Iraqi Prime Minister Maliki 'I Am Not Familiar With Fear'

In a SPIEGEL interview, Iraqi Prime Minister Nouri al-Maliki discusses accusations he has become another Saddam Hussein, the return of terrorism to his country and his fear that the civil war in Syria will destabilize the entire region.
Iraqi Prime Minister Nouri al-Maliki: "Saddam was a tyrant and a dictator. He used poison gas against large parts of his population. I cannot and do not wish to be compared with that."

Iraqi Prime Minister Nouri al-Maliki: "Saddam was a tyrant and a dictator. He used poison gas against large parts of his population. I cannot and do not wish to be compared with that."

Foto: POOL/ REUTERS

SPIEGEL: Prime Minister Maliki, you have governed Iraq for almost eight years. How many attacks have you survived?

Maliki: I can't even say how often my enemies have been after my blood. I've been attacked at close range during public appearances, but there have also been attempts to poison me. My plane was supposed to be shot down once, when I was on my way to Mosul in northern Iraq. Although the plane's defense system deflected the missile, the aircraft was severely shaken. I was even targeted during my visit to Berlin in 2008, but the German security services managed to thwart the plans by a group of young Moroccans.

SPIEGEL: Who has been behind the attacks?

Maliki: I have enemies everywhere. Some are from the Baath Party…

SPIEGEL: … the now-banned unity party of former despot Saddam Hussein …

Maliki: … while others are religious extremists. Some of the fanatics are members of the Sunni faith, while others are Shiites like me. Al-Qaida has also been responsible for some of the attacks.

SPIEGEL: You could draw a personal consequence from the constant threat by deciding not to run for re-election in late April.

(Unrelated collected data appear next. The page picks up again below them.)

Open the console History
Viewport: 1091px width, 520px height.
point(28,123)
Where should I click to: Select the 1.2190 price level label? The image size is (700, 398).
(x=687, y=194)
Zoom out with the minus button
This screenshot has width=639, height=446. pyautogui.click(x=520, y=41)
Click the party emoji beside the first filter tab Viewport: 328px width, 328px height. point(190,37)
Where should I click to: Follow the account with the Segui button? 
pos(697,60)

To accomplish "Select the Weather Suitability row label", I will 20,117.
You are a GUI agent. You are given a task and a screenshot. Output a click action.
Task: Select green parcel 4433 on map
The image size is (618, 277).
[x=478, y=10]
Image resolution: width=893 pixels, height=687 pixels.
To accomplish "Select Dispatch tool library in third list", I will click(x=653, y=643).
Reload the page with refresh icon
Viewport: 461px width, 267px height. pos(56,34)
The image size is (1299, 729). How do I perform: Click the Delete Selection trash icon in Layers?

Maliki: The threat is part of holding this office. But a politician can't run away just because his life is in danger, especially in a country that needs to be rebuilt and for which stability is so important.

Fotostrecke

Photo Gallery: The Return of Violence in Iraq

Foto: HAIDAR HAMDANI/ AFP

SPIEGEL: Just because? Are you joking or being coy?

Maliki: In my entire life, I have never been afraid of something like death, nor have I ever been afraid of an enemy. I am not familiar with fear. In the days of Saddam Hussein, members of the opposition were constantly being executed. It was a danger we had to live with.

SPIEGEL: You are a deeply religious person.

Maliki: Yes, I find comfort in faith. Take, for example, the fate of the rightly guided Caliph Ali. He won many battles and no one could defeat him. But as fate willed, he was attacked during prayers and died of his injuries.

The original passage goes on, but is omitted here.